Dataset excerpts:
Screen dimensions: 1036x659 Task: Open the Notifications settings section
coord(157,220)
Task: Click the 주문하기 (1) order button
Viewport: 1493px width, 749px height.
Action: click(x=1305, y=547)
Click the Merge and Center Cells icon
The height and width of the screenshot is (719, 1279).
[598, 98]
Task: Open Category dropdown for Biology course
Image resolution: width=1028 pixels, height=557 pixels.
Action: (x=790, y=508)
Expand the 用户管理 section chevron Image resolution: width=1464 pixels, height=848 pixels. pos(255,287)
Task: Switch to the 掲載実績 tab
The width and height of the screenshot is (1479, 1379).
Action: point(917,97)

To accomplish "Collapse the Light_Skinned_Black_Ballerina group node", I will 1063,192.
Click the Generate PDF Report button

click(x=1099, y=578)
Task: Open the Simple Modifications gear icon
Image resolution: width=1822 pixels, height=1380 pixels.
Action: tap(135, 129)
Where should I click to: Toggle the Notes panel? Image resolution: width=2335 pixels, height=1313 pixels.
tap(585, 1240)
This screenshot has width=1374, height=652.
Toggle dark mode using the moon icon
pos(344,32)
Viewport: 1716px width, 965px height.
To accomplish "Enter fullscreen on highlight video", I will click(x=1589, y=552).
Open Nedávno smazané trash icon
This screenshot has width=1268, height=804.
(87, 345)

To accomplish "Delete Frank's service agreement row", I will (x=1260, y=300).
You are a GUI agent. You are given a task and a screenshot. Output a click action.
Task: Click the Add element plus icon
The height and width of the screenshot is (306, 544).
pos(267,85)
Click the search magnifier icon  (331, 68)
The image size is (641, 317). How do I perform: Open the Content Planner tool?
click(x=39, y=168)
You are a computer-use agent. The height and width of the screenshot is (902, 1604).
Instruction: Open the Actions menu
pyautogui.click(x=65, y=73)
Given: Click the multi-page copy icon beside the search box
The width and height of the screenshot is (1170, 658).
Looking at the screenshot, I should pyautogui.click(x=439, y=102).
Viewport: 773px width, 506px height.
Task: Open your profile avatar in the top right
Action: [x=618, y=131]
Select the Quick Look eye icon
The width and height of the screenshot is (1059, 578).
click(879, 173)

### TASK GOAL
Word for word, copy out all the data given above.

### SOLUTION TO THIS PROBLEM
Screen dimensions: 1036x659 Task: Open the Notifications settings section
coord(157,220)
Task: Click the 주문하기 (1) order button
Viewport: 1493px width, 749px height.
Action: click(x=1305, y=547)
Click the Merge and Center Cells icon
The height and width of the screenshot is (719, 1279).
[598, 98]
Task: Open Category dropdown for Biology course
Image resolution: width=1028 pixels, height=557 pixels.
Action: (x=790, y=508)
Expand the 用户管理 section chevron Image resolution: width=1464 pixels, height=848 pixels. pos(255,287)
Task: Switch to the 掲載実績 tab
The width and height of the screenshot is (1479, 1379).
Action: point(917,97)

To accomplish "Collapse the Light_Skinned_Black_Ballerina group node", I will 1063,192.
Click the Generate PDF Report button

click(x=1099, y=578)
Task: Open the Simple Modifications gear icon
Image resolution: width=1822 pixels, height=1380 pixels.
Action: tap(135, 129)
Where should I click to: Toggle the Notes panel? Image resolution: width=2335 pixels, height=1313 pixels.
tap(585, 1240)
This screenshot has width=1374, height=652.
Toggle dark mode using the moon icon
pos(344,32)
Viewport: 1716px width, 965px height.
To accomplish "Enter fullscreen on highlight video", I will click(x=1589, y=552).
Open Nedávno smazané trash icon
This screenshot has width=1268, height=804.
(87, 345)

To accomplish "Delete Frank's service agreement row", I will (x=1260, y=300).
You are a GUI agent. You are given a task and a screenshot. Output a click action.
Task: Click the Add element plus icon
The height and width of the screenshot is (306, 544).
pos(267,85)
Click the search magnifier icon  (331, 68)
The image size is (641, 317). How do I perform: Open the Content Planner tool?
click(x=39, y=168)
You are a computer-use agent. The height and width of the screenshot is (902, 1604).
Instruction: Open the Actions menu
pyautogui.click(x=65, y=73)
Given: Click the multi-page copy icon beside the search box
The width and height of the screenshot is (1170, 658).
Looking at the screenshot, I should pyautogui.click(x=439, y=102).
Viewport: 773px width, 506px height.
Task: Open your profile avatar in the top right
Action: [x=618, y=131]
Select the Quick Look eye icon
The width and height of the screenshot is (1059, 578).
click(879, 173)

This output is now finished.